Exercise details =
Without the pictures, print each of the records below exactly as it appears.
[Given records]
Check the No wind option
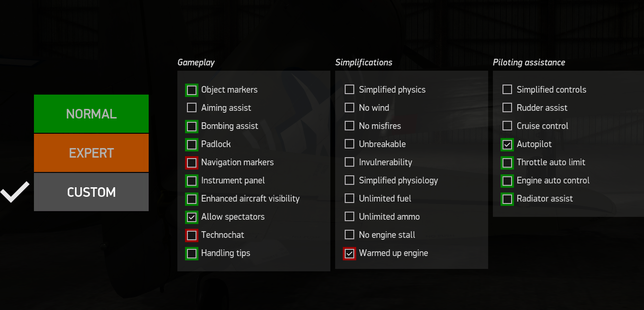The width and height of the screenshot is (644, 310). click(349, 108)
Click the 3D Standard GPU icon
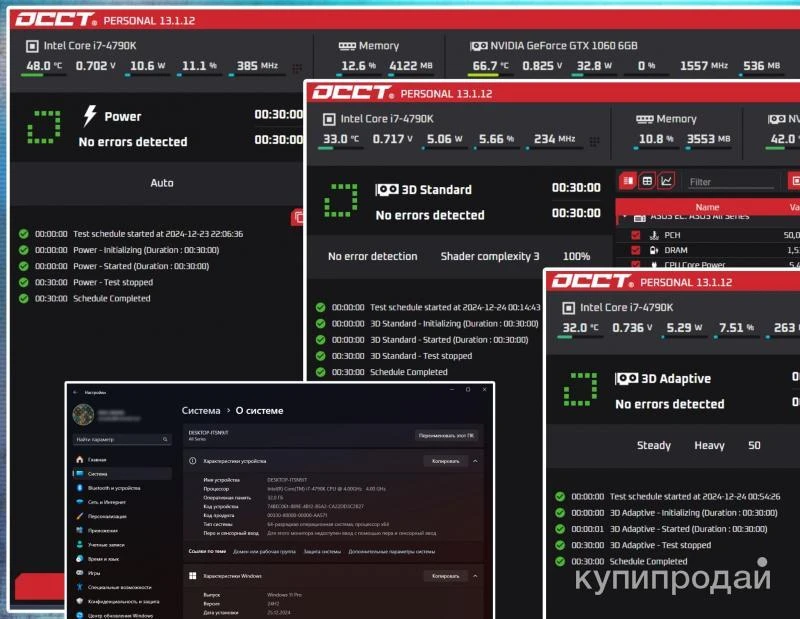This screenshot has width=800, height=619. coord(387,190)
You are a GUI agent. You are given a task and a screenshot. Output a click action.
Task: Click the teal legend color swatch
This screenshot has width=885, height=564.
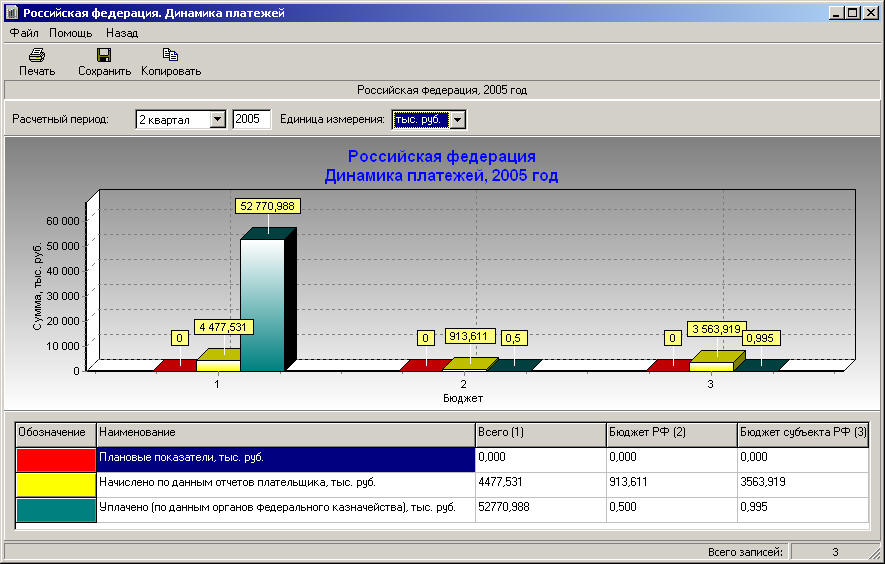[56, 509]
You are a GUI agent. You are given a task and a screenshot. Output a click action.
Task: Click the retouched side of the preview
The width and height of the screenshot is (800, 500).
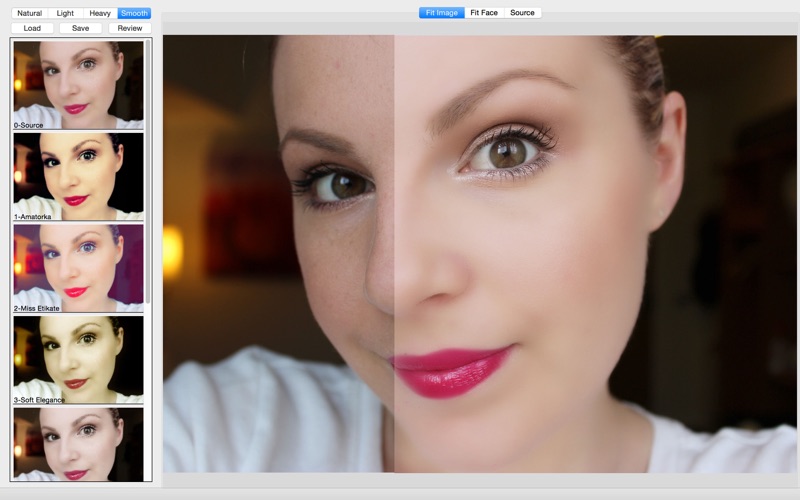pyautogui.click(x=595, y=254)
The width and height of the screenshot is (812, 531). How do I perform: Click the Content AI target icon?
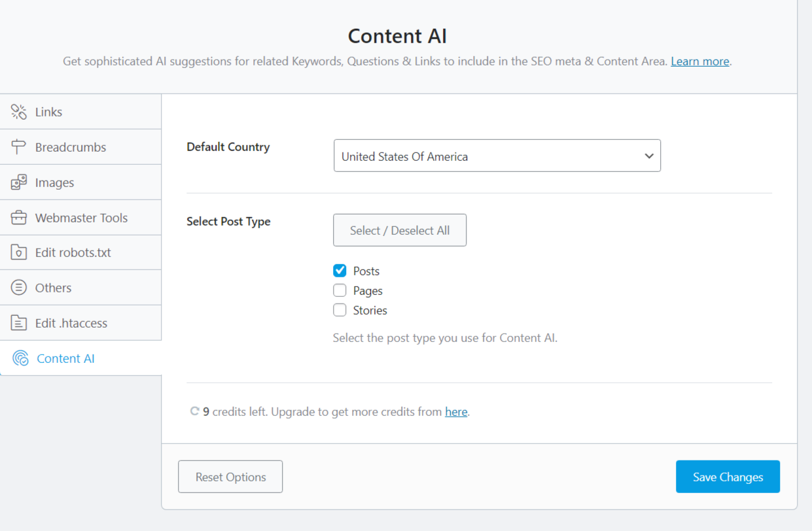pos(20,358)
[/Given records]
Result of this task =
Check the No wind option
The width and height of the screenshot is (644, 310). click(349, 108)
Click the 3D Standard GPU icon
This screenshot has width=800, height=619. coord(387,190)
You are a GUI agent. You are given a task and a screenshot. Output a click action.
Task: Click the teal legend color swatch
This screenshot has width=885, height=564.
[56, 509]
You are a GUI agent. You are given a task and a screenshot. Output a click action.
Task: Click the retouched side of the preview
The width and height of the screenshot is (800, 500).
pyautogui.click(x=595, y=254)
The width and height of the screenshot is (812, 531). How do I perform: Click the Content AI target icon?
pos(20,358)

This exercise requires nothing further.